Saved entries
== Segment start ==
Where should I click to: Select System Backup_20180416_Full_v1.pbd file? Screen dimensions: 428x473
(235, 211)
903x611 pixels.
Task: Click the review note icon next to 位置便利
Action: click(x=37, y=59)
== Segment end ==
All lines of the data above must be returned exactly.

◆ Output ◆
Where should I click to: Select System Backup_20180416_Full_v1.pbd file? Screen dimensions: 428x473
(235, 211)
903x611 pixels.
Task: Click the review note icon next to 位置便利
Action: click(x=37, y=59)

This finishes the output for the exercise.